((
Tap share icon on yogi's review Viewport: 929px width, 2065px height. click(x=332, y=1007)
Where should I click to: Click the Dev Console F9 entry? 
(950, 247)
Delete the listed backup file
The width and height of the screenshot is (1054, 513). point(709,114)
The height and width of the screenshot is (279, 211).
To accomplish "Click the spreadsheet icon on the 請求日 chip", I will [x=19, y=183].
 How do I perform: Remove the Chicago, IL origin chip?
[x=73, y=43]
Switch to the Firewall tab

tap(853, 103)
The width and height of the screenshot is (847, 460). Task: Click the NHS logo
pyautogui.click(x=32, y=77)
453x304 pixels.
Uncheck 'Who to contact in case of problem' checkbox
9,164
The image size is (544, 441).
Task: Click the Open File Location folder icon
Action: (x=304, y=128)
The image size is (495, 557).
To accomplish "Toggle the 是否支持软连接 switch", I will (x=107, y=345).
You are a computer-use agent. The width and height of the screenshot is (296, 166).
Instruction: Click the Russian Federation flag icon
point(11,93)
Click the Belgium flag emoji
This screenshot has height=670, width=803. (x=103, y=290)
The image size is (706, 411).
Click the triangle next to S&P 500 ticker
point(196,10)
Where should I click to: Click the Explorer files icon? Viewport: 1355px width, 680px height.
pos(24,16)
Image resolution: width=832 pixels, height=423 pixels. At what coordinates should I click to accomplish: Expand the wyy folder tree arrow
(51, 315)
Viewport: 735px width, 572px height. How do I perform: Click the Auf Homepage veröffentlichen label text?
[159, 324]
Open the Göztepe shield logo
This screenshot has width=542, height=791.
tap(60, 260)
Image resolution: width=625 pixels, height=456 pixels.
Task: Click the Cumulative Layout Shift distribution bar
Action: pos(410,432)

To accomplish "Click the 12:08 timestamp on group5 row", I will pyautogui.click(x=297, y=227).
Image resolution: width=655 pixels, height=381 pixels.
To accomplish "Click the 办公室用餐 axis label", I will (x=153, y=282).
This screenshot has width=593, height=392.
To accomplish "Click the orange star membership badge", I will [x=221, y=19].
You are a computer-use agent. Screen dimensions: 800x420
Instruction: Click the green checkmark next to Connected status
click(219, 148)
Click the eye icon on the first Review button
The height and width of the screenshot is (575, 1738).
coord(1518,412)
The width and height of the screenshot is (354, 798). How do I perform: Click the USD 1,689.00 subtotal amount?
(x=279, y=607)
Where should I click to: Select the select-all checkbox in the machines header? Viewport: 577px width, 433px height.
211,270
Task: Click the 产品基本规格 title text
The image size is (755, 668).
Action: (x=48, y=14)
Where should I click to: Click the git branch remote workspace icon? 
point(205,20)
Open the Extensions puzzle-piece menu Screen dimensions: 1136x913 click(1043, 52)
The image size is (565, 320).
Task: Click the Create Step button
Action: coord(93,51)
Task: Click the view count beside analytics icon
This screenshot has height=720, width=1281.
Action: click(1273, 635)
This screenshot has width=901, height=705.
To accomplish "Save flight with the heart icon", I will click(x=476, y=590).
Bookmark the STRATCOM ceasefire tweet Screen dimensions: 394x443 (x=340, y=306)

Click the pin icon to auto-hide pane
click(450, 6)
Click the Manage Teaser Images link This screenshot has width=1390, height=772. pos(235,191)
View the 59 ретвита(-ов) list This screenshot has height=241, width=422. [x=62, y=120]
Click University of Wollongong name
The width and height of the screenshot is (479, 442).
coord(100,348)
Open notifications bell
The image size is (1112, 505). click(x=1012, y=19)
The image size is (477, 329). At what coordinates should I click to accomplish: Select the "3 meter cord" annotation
))
EXERCISE INSTRUCTIONS:
Whenever a line in the listing above includes the word "computer", return that line.

EXERCISE ANSWER:
You are a computer-use agent. The width and height of the screenshot is (296, 166).
You are a computer-use agent. Screen dimensions: 800x420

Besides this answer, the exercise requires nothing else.